[Opening GIVEN RECORDS section]

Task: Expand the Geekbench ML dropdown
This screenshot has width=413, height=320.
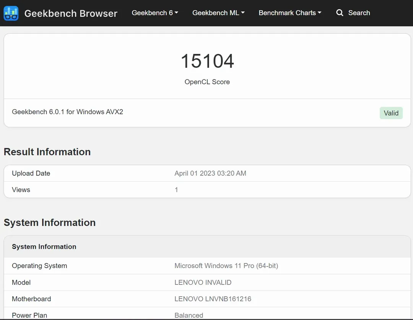Action: click(x=218, y=13)
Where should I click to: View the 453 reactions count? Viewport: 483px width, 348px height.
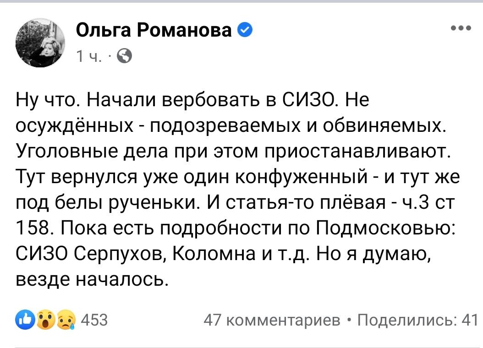pyautogui.click(x=94, y=319)
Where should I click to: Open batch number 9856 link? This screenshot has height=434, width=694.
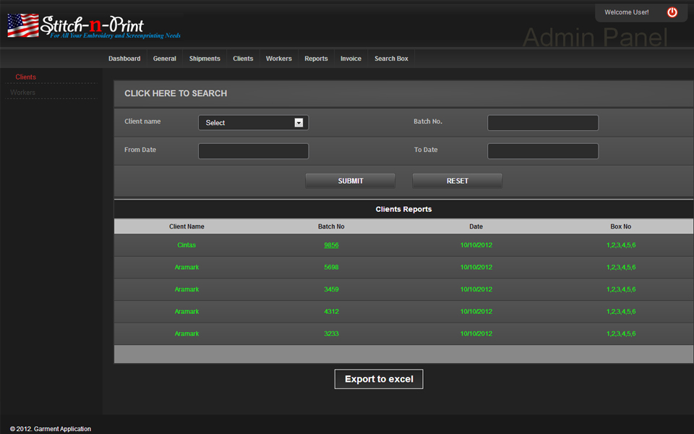[x=331, y=245]
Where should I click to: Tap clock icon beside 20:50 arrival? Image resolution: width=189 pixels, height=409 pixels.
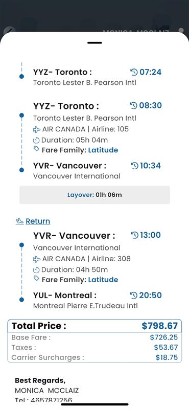click(133, 296)
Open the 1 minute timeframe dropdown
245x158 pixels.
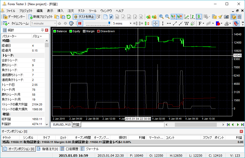click(x=55, y=23)
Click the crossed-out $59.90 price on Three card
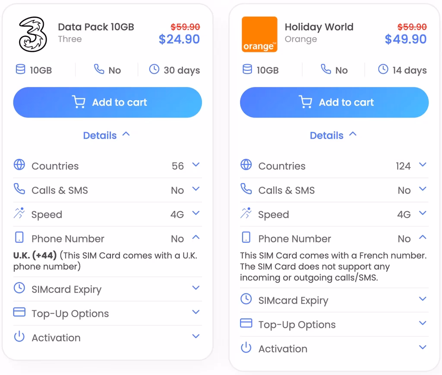The height and width of the screenshot is (375, 442). [x=185, y=26]

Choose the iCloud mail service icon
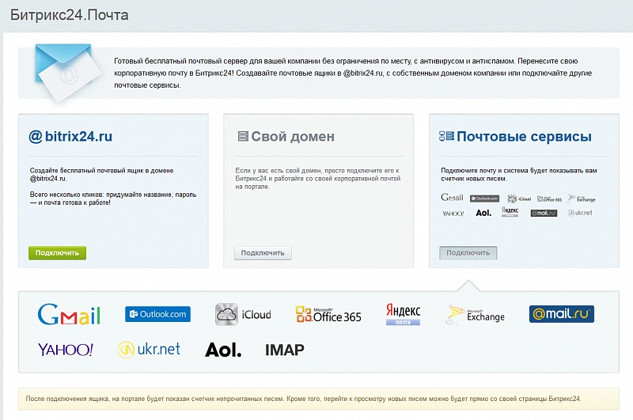pyautogui.click(x=243, y=314)
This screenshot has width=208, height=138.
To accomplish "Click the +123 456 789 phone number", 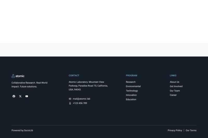I will pos(80,103).
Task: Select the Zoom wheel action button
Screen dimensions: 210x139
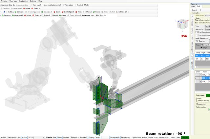Action: 59,137
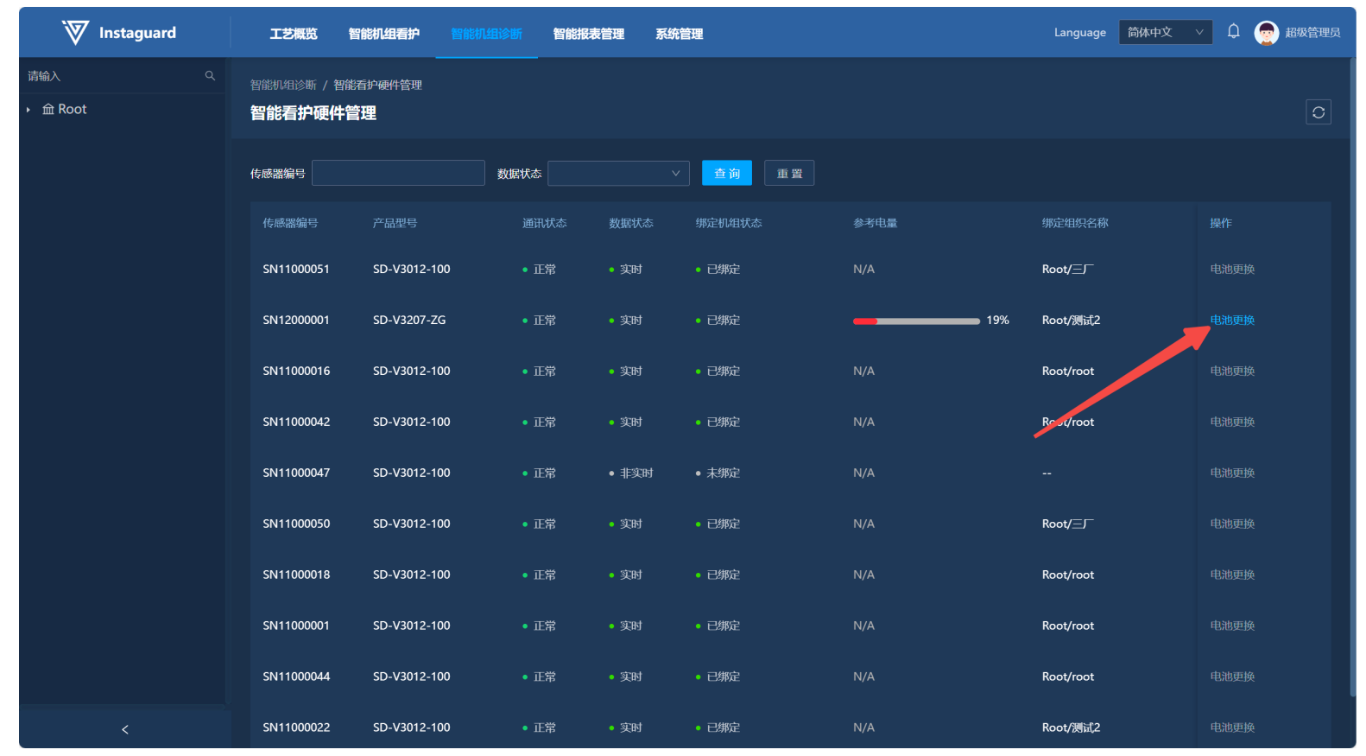Collapse the sidebar with left arrow

click(125, 729)
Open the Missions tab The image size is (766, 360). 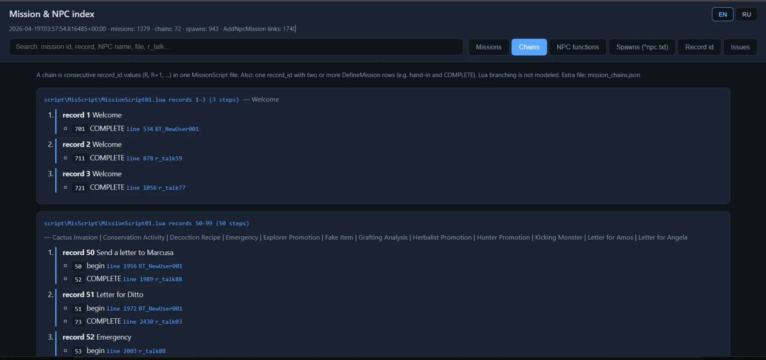488,47
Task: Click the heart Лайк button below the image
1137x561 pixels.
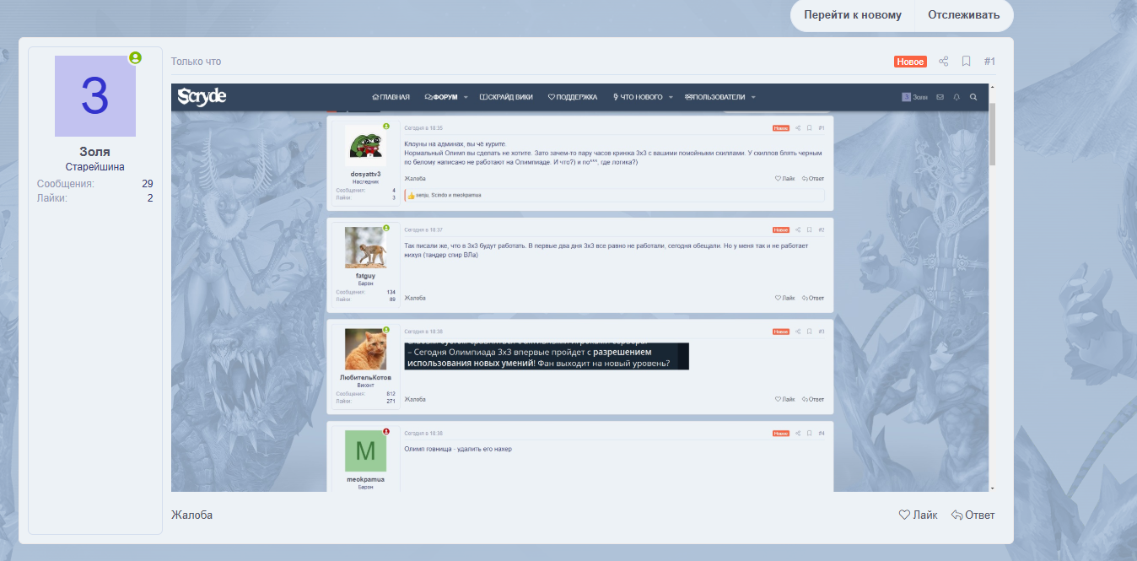Action: pos(918,515)
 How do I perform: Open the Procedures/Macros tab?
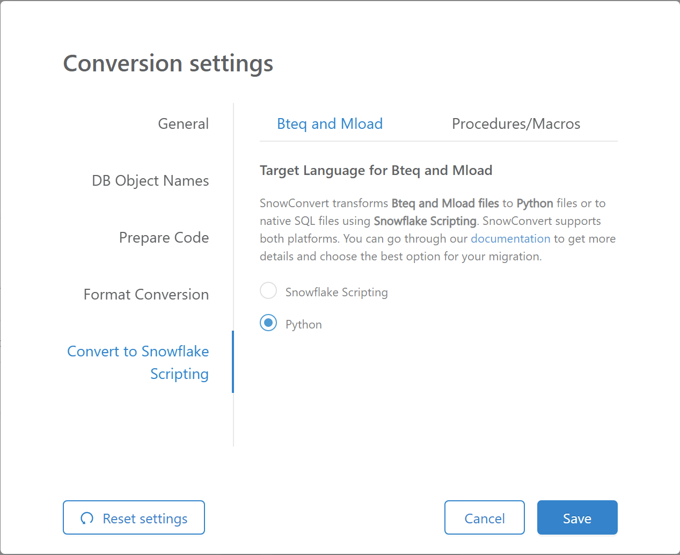point(516,124)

[Closing GIVEN RECORDS section]

WHAT IS BEING ASKED » The line containing "1137x561 pixels." and every line after it, up to the last line of the data, should be returned exactly, without the pictures.

THE COMPLETED TASK »
1137x561 pixels.
Action: pos(918,515)
 How do I perform: Open the Procedures/Macros tab?
point(516,124)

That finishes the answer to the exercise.